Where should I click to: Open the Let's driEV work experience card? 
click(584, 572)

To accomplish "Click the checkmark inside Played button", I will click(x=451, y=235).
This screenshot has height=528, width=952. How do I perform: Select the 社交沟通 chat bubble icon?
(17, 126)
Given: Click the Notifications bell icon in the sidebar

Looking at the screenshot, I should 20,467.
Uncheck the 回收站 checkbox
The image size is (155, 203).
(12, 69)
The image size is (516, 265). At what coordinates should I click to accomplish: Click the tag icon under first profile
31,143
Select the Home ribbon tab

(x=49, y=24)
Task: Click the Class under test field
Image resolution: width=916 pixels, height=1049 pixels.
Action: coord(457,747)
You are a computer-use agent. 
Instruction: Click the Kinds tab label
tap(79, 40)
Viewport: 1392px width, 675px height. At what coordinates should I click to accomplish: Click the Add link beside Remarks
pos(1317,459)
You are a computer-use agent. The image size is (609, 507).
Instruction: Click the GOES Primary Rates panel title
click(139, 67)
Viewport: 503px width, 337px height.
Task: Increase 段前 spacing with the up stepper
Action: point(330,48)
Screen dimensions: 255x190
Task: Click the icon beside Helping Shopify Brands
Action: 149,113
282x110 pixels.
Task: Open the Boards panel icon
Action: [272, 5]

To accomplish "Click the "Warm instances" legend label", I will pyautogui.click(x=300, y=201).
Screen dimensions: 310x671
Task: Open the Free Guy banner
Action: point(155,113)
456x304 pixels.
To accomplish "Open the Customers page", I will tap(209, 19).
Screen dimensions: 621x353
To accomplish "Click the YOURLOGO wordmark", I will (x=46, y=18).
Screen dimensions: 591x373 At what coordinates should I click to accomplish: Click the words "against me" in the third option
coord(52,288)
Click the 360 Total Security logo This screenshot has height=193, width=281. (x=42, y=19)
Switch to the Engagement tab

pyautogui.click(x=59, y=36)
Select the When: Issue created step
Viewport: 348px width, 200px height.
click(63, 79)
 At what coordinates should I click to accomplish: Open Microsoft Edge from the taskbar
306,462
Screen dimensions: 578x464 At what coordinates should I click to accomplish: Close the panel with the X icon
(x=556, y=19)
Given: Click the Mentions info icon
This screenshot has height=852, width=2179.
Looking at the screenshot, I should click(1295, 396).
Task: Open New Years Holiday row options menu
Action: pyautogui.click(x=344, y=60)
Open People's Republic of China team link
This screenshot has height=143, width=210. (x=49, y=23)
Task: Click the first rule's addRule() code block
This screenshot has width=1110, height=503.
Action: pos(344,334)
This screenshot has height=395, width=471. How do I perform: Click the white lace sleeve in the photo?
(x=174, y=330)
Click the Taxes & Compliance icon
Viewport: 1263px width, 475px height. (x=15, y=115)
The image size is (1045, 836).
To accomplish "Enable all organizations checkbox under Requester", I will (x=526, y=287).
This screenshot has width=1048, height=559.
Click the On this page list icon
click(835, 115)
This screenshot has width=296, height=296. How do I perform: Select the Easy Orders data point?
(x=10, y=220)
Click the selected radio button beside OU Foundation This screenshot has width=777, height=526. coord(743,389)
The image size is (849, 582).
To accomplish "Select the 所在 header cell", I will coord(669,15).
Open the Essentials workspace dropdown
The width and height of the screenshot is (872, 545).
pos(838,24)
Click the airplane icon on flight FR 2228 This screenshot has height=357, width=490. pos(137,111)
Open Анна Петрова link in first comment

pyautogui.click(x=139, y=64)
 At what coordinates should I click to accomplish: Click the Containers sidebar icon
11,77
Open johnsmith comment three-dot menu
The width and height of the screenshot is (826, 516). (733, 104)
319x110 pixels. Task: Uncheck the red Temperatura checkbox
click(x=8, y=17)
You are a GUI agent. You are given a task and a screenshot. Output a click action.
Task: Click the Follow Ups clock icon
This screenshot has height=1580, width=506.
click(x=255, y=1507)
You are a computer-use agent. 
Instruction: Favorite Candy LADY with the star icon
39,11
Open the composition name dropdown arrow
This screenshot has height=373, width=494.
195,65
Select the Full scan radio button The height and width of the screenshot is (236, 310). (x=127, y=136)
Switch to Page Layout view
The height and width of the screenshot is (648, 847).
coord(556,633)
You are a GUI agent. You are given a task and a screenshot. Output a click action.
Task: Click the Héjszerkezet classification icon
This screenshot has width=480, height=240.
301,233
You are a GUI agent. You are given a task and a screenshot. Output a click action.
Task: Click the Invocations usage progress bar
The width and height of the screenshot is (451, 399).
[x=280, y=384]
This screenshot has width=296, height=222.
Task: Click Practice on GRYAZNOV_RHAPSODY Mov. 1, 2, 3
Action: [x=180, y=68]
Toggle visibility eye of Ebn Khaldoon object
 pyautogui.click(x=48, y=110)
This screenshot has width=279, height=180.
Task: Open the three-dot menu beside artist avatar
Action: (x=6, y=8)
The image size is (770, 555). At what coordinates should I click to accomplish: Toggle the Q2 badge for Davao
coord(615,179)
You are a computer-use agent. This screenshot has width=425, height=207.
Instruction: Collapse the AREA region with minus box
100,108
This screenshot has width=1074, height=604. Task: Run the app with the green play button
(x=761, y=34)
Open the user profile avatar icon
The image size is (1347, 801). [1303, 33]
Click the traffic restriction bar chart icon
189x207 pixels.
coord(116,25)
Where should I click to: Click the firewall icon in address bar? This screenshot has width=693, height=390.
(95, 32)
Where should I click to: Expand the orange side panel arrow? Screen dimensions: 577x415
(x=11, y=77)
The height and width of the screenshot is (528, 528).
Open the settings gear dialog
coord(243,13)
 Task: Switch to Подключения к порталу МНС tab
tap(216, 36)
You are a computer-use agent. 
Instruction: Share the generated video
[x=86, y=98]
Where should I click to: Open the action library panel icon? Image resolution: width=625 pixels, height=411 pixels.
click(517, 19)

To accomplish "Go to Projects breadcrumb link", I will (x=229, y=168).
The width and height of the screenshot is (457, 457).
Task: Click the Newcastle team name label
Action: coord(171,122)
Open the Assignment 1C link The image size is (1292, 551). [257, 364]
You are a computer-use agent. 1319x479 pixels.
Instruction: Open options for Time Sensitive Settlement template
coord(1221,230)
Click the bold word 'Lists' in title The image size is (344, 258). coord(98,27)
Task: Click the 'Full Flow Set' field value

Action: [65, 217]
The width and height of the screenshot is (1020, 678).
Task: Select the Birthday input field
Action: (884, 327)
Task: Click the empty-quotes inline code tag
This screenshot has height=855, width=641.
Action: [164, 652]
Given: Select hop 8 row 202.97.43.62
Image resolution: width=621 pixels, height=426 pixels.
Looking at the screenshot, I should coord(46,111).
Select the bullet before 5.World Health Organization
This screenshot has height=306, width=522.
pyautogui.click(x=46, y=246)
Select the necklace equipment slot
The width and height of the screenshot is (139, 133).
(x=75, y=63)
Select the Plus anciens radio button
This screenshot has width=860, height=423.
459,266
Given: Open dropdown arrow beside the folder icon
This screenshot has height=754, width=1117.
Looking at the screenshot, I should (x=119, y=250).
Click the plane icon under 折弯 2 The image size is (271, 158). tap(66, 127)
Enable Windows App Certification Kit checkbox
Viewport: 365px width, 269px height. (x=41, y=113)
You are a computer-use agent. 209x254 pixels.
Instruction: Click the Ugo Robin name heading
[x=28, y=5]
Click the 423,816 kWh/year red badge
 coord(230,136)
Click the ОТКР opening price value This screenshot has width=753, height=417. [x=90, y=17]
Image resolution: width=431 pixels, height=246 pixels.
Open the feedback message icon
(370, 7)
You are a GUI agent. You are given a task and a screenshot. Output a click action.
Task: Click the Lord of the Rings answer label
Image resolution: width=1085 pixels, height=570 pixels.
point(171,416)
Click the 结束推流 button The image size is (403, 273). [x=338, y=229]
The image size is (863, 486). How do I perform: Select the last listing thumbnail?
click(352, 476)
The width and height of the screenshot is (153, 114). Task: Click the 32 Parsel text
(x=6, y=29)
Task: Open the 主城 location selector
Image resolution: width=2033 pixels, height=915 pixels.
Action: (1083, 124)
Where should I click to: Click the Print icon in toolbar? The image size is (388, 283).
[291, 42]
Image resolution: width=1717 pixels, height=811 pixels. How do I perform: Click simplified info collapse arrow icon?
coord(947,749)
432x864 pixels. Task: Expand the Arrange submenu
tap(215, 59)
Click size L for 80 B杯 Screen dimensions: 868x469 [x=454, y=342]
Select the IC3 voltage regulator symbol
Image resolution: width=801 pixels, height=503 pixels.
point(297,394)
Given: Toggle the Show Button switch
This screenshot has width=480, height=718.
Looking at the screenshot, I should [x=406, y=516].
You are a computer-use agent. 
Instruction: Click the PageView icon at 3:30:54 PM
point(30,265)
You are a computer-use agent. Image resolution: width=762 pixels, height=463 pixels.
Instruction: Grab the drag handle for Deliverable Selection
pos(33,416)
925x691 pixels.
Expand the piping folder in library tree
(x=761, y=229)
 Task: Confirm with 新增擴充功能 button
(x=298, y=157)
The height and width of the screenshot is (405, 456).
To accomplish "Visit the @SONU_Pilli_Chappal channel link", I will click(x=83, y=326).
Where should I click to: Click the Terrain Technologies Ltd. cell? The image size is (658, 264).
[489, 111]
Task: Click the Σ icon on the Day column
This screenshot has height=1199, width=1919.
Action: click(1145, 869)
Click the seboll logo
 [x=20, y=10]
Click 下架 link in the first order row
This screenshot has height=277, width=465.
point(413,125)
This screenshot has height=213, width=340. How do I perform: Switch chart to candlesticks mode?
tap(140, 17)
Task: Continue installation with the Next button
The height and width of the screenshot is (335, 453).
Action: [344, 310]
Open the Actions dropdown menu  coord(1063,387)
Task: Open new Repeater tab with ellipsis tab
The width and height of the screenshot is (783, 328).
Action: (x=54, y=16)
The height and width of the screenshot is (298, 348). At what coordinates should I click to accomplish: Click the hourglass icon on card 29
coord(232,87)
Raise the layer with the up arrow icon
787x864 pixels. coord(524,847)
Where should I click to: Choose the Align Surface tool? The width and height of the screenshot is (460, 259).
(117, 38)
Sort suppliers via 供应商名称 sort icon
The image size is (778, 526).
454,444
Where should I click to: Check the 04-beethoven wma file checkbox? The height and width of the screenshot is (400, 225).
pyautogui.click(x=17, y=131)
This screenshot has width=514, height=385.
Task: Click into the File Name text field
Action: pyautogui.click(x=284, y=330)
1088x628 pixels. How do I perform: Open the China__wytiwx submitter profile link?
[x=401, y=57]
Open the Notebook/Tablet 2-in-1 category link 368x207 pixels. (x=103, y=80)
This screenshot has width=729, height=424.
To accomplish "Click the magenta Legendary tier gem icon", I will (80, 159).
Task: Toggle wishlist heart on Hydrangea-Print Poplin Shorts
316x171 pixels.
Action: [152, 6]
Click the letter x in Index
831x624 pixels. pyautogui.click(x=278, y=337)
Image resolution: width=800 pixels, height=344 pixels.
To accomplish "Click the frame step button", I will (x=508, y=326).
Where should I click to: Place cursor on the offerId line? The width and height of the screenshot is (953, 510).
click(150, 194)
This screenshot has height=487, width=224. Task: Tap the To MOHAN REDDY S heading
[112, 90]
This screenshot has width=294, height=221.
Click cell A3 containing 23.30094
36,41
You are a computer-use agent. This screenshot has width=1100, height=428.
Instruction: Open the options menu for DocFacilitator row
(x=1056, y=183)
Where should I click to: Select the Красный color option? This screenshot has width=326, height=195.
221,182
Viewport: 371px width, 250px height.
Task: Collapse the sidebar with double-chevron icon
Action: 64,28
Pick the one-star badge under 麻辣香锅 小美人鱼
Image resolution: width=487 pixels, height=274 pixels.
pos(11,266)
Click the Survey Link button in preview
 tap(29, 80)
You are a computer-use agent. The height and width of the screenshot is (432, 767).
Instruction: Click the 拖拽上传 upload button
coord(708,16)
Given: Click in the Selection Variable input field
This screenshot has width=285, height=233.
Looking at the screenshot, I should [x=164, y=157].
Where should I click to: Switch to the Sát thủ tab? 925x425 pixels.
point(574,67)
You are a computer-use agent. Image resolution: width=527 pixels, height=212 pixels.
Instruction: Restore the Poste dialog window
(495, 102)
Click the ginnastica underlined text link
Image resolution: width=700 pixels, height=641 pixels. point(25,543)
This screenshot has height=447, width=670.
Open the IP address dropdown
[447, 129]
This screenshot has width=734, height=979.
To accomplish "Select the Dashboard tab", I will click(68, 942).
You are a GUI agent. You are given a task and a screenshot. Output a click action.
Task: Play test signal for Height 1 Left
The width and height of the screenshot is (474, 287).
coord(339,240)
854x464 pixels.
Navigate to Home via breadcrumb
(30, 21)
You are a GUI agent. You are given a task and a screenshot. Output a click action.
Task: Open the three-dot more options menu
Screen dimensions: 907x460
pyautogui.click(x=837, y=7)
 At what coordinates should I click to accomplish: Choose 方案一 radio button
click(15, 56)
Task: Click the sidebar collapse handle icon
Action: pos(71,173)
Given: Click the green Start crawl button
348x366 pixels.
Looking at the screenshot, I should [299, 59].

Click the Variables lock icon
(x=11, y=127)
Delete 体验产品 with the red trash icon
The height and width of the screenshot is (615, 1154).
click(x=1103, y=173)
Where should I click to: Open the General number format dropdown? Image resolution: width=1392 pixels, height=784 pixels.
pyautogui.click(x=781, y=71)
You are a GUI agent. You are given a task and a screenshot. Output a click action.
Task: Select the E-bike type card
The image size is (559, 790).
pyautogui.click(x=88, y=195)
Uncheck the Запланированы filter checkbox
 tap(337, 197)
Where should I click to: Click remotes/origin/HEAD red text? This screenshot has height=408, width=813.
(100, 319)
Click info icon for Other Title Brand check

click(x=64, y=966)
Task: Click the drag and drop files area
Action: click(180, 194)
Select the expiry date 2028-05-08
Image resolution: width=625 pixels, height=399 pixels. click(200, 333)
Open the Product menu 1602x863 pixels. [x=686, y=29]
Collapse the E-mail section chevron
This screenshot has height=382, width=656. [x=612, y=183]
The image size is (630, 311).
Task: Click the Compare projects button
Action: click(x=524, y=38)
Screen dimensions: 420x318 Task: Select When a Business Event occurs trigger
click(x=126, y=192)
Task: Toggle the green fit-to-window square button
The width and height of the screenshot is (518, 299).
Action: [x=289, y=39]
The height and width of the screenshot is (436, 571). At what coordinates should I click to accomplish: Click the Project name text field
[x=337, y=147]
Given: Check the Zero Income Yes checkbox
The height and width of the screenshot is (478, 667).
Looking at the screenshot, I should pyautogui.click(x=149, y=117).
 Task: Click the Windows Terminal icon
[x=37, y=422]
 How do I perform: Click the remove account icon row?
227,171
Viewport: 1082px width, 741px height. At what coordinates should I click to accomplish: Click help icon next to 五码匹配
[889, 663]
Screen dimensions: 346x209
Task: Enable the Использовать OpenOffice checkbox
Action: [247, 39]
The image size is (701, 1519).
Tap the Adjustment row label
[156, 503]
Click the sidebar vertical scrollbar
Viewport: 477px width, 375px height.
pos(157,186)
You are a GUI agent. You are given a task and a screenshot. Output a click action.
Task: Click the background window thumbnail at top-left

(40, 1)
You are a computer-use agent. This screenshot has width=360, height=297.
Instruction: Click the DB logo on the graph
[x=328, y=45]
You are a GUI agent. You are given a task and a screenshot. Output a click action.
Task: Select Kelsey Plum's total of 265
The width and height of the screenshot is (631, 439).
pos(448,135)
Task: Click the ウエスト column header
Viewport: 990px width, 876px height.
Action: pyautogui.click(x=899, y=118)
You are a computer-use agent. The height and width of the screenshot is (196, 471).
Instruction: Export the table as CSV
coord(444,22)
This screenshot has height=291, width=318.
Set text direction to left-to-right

> [EXERCISE REQUIREMENTS]:
How many lines in the data contain the string "test"? Respond with the number only.

> [PROBLEM SOLUTION]:
2